* Exercise goal:
Below is a listing; print exactly its lines from the one containing "Given: Click the" down to the one containing "Click the No Of Stock Days column header", both inclusive, with every picture left out.

* Working data:
--------

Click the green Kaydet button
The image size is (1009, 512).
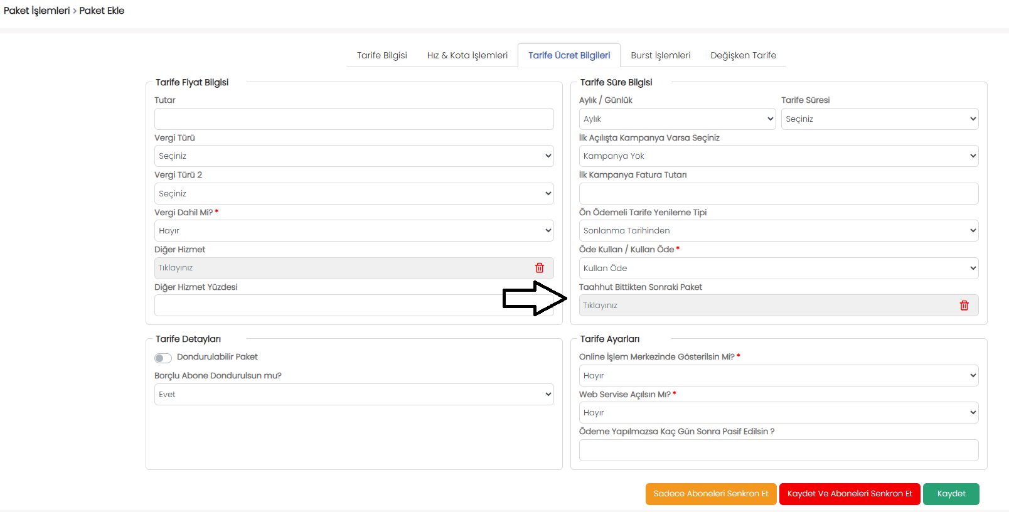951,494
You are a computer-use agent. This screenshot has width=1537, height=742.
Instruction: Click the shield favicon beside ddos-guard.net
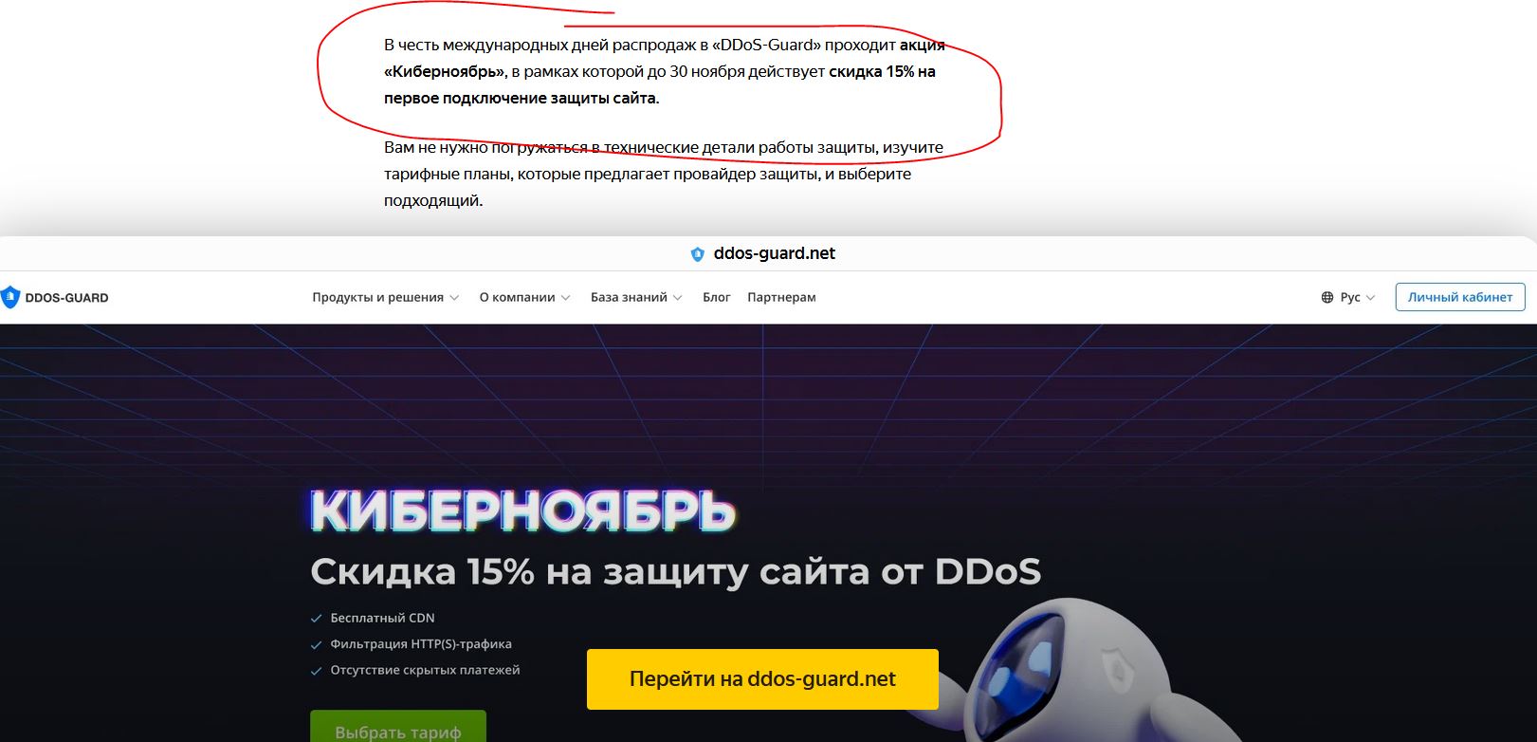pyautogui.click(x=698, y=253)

--------

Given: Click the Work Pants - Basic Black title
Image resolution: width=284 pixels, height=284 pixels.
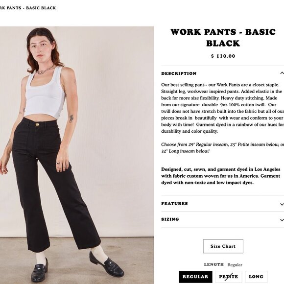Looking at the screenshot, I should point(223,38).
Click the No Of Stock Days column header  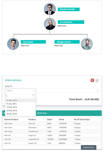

--------

* Response to the task:
Given: Click the Work Pants - Basic Black title
Image resolution: width=284 pixels, height=284 pixels.
Looking at the screenshot, I should point(223,38).
Click the No Of Stock Days column header  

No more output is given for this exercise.